Ortodontia: especialidade de meio ou de resultado?
Orthodontic: especially of the environment or the result?
Kléuber Walquires Machado Bezerra1
Adriano Barbosa Gonçalves Castro2
Resumo
A evolução da técnica ortodôntica ampliou as possibilidades de tratamento e, sem dúvida, trouxe ao
paciente maiores expectativas em relação ao resultado estético e ao tempo de tratamento. Desta forma,
torna-se imprescindível o aprofundamento dos debates quanto à caracterização da relação contratual existente entre ortodontista e paciente. Este trabalho tem por objetivo apresentar termos jurídicos e revisar a
literatura referente ao tema para que o ortodontista possa compreender suas responsabilidades na relação
comercial com o paciente baseado na legislação vigente. Pode-se concluir que o assunto é controverso e
sem posicionamento jurídico definitivo, e que maiores debates e publicações são necessários.

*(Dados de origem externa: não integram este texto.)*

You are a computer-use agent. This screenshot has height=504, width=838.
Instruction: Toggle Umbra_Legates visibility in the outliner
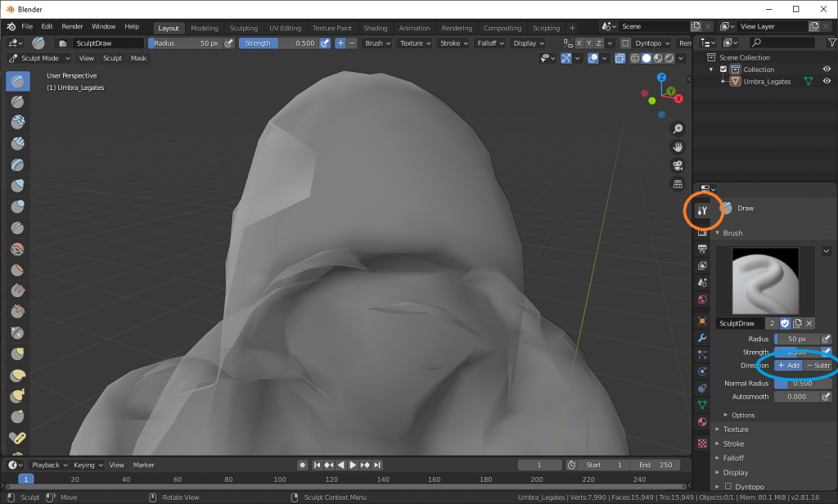[x=827, y=81]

Descritores: Termos jurídicos, responsabilidade civil, Odontologia, ortodontista, resultados de tratamento ortodôntico.
Abstract
The evolution of the orthodontic technique has provided more possibilities of treatment, and certainly
brought has raised patients’ expectations about the aesthetic result and duration of the treatment. By this
way, the depth of the debates about the characterization of the contract relationship between orthodontist and the patient becomes essential. This work aims at presenting legal terms and a literature review
about the theme in order to make clear to orthodontists which are their responsibilities in the commercial
relationship with the patient according to current legislation. It could be concluded that the subject is controversial and does not have a stated legal placement, requiring further debates.
Descriptors: Legal terms, civil responsability, Dentistry, orthodontist, results of orthodontic treatment.
1
2
Especialista em Ortodontia – UCB, Especialista em invetigação criminal – Academia de Polícia Civil/DF.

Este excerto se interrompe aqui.